_Supplied text_:

╔══

Coffee into Code -- C8H10N4O2 => {}

I have made something useful, I think

Photo by Mark Fletcher-Brown As a developer I have created countless side projects that didn’t go far and weren’t very useful.

I think the most functional among them **allows you to translate text into covefe **

Recently I have hacked something together that solves a problem.


All three of my kids are competitive swimmers for our local Y swim team.


In a usual season they would be in the midst of competing in invitationals hosted by other league members in and around southwest Ohio.


Due to COVID, we are only having virtual meets. Now every team competes at their home pool. And then sends in their results to the host team after they are done swimming. Its not perfect but its safer and they get to compete.


What does this have to do with programming or side projects? I am glad you asked :)


Most swim meets publish their results using active.com’s meet mobile software. Its somewhat of a defacto standard for swimming results. Virtual meets make it somewhat less useful because not all teams are competing at the same time and the results are not known for a week or so.

╚══

_Recorded data_:
╔══

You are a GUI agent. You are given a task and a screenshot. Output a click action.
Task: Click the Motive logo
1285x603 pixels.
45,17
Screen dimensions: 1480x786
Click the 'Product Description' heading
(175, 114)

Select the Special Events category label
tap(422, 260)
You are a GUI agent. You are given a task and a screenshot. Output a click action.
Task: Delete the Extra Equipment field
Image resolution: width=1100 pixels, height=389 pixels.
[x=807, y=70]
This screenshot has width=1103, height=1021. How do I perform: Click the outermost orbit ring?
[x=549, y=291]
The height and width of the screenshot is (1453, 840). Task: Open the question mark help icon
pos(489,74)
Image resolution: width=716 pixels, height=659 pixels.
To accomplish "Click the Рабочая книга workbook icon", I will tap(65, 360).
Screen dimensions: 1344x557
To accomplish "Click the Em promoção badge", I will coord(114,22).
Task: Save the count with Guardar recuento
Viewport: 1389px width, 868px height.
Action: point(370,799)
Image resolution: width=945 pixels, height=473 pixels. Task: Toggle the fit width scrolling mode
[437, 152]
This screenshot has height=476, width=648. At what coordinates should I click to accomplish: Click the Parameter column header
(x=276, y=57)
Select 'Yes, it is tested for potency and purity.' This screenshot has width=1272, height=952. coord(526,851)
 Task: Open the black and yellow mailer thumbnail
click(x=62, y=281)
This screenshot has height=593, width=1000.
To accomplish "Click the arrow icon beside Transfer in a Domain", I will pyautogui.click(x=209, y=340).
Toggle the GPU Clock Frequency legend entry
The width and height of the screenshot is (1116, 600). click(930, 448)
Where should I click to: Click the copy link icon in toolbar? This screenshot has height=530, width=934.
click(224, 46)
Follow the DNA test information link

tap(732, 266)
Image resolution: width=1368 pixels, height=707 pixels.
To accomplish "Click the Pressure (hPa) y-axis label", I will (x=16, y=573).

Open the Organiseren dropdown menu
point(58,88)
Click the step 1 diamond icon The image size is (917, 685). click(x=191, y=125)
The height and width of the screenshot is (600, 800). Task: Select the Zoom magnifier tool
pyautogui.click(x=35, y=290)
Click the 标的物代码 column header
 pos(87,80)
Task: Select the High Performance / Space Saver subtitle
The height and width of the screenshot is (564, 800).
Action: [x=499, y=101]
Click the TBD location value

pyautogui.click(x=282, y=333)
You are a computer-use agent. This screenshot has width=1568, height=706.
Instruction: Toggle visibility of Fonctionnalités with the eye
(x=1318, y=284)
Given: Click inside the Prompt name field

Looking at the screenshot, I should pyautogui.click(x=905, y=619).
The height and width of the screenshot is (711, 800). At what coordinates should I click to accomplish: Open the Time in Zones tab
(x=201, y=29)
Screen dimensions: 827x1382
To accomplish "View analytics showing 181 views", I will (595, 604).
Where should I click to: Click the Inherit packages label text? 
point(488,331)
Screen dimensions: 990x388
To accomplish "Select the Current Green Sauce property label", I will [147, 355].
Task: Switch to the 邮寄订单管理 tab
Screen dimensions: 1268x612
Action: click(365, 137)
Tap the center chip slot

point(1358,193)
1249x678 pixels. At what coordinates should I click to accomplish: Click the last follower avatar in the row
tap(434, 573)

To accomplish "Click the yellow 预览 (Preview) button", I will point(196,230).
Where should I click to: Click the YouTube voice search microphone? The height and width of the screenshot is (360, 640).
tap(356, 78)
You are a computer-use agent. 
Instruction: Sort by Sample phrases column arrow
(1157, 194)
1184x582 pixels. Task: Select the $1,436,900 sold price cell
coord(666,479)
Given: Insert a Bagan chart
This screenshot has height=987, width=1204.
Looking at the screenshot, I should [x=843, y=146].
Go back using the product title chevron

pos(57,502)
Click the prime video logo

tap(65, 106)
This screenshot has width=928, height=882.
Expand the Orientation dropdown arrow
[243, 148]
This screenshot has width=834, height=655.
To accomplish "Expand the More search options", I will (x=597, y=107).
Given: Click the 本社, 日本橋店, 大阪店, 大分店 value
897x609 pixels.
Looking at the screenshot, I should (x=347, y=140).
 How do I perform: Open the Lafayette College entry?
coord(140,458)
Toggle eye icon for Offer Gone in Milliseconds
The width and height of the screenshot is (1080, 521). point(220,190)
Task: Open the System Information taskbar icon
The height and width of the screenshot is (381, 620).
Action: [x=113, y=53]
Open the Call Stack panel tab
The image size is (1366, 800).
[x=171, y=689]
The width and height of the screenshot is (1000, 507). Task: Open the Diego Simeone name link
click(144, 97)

╚══

_Task item A_: In the blog post about virtual swim meets, what software do most swim meets use to publish their results?
_Task item B_: Resume the blog post about virtual swim meets, picking up after its final sentence.

_Answer space A_: Active.com's meet mobile software.

_Answer space B_:
What our team has opted to do is publish those results using a feature with our meet management software that publishes out to a static html site. I don’t think the generated markup has been updated since 1999. Here is the markup for the index page for reference.

<html>
<head>
<title>Meet Results: 2020 CFY Halloween Invitational-SPY</title>
</head>
<frameset cols="250,*">
<frame name="index" src="evtindex.htm" />
<frame marginHeight="1" name="main" src="main.htm" />
</frameset>
</html>


You can see it in action at: http://results.teamunify.com/ofsfymca

Because it was created when framesets were all the rage, it is not mobile friendly

Hytek live results on team unify

Each event is published to html that is wrapped in <pre> tags, with the results as a fixed length record.

Which is where I saw some opportunity. Since last year I had been thinking about this and started to play around with ruby and nokogiri to fetch the pages and parse the results. Earlier this year I switched jobs away from working in ruby and rails and missed it quite a bit. Once it was clear this was going to be our mode of publishing results I started to work on it more seriously.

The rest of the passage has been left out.